Elizabeth Z. Coakley

"As a child, I spent a lot of time at my father's research lab, peering through microscopes and looking into cell culture dishes which were sometimes color tinted. Although it was only play, it made a strong impression that crept into my thoughts and work later on.

When I graduated from The Boston Museum School, having concentrated in photography and sculpture, I had no plans or experience with fibers. This came by chance when I first started designing sweaters for my two small sons. We had moved to the north coast of Maine near the Canadian border. The winters were long and cold, and I wanted to make my boys warm clothes. I became influenced by the changing colors of the seasons and the art and clothing of Eskimos and Laplanders. Patterns and designs of the cell cultures began to creep into my sweaters, along with silhouettes of running deer, swimming fish, and prayer puffins.

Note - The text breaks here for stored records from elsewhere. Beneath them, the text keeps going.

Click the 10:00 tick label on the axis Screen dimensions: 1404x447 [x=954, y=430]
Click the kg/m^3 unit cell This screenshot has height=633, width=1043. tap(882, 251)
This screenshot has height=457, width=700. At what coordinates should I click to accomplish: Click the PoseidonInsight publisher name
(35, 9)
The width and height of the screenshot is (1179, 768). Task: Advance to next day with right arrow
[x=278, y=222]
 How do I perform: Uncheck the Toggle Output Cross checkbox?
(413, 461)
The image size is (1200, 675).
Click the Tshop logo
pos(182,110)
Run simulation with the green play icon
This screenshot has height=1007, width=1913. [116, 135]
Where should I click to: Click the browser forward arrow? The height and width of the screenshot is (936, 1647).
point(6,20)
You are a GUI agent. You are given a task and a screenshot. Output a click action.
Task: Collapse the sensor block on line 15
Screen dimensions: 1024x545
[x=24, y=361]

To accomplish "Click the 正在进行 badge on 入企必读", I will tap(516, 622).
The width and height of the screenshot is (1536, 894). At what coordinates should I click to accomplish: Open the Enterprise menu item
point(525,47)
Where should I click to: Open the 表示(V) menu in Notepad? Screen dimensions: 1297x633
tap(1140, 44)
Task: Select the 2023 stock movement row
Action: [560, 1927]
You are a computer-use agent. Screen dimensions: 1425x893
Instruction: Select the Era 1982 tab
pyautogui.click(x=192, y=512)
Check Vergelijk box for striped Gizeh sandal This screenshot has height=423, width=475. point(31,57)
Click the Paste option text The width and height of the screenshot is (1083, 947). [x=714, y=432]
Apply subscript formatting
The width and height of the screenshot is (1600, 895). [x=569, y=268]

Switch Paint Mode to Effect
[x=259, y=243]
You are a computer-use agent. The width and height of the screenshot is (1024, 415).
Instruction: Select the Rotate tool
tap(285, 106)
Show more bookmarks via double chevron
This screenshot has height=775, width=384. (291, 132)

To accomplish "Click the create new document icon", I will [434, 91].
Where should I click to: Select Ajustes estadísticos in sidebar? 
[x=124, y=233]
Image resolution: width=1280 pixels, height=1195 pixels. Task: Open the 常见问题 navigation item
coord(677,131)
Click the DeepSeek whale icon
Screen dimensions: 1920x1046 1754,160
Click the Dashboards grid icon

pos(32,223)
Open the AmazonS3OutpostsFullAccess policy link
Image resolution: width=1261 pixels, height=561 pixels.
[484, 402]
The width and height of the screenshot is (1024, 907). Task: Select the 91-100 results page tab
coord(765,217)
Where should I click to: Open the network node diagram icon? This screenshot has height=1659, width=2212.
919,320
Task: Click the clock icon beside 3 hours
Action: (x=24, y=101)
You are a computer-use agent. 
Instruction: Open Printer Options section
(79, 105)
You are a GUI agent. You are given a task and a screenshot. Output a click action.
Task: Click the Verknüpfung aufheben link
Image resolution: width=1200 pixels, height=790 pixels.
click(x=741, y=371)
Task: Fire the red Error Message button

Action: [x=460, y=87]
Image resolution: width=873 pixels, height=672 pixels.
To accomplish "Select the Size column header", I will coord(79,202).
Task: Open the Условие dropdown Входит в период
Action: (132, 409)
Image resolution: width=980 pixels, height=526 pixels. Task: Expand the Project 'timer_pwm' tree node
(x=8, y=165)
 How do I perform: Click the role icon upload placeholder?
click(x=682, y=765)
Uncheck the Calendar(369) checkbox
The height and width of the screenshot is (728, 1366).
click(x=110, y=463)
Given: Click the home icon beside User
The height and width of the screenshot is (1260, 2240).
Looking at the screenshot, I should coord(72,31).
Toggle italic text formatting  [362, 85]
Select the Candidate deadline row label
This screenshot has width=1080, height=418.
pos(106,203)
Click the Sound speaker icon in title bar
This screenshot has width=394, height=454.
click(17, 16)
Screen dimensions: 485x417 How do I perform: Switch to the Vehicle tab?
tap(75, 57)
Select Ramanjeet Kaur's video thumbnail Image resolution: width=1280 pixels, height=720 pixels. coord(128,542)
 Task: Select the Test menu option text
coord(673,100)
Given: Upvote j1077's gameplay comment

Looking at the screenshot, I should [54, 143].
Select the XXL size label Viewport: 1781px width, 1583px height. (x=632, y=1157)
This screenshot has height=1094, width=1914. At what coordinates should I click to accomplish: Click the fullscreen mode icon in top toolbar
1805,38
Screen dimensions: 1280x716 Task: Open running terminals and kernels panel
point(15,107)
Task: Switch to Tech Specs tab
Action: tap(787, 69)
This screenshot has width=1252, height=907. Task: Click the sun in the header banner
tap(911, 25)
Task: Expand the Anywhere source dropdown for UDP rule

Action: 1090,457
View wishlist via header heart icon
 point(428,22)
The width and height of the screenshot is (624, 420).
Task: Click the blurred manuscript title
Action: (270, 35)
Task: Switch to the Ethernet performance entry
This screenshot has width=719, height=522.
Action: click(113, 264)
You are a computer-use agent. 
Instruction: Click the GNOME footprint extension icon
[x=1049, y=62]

I found the shorter and darker the days in winter, the more I used bright colored homespuns. And I discovered that design and color created strong forces within the fibers that allowed me to have a dialogue within the shape of each sweater.

Two important elements which always help finish the sweaters, buttons and velvet ribbon, have taught me that they are as important as the body of the garment. Abalone, nautilus shell, caribou bone, and walrus ivory buttons capture the north coast where I live. The finishing velvet trim, sewed onto the neck, cuffs, and waistbands, plays a strong color and texture role and helps frame the sweater.

My work in fibers has performed a complementary part with the use of colors and design in my paintings. Usually I am working on a painting and sweater at the same time, and the color hues and shapes often reflect back and forth between the two mediums."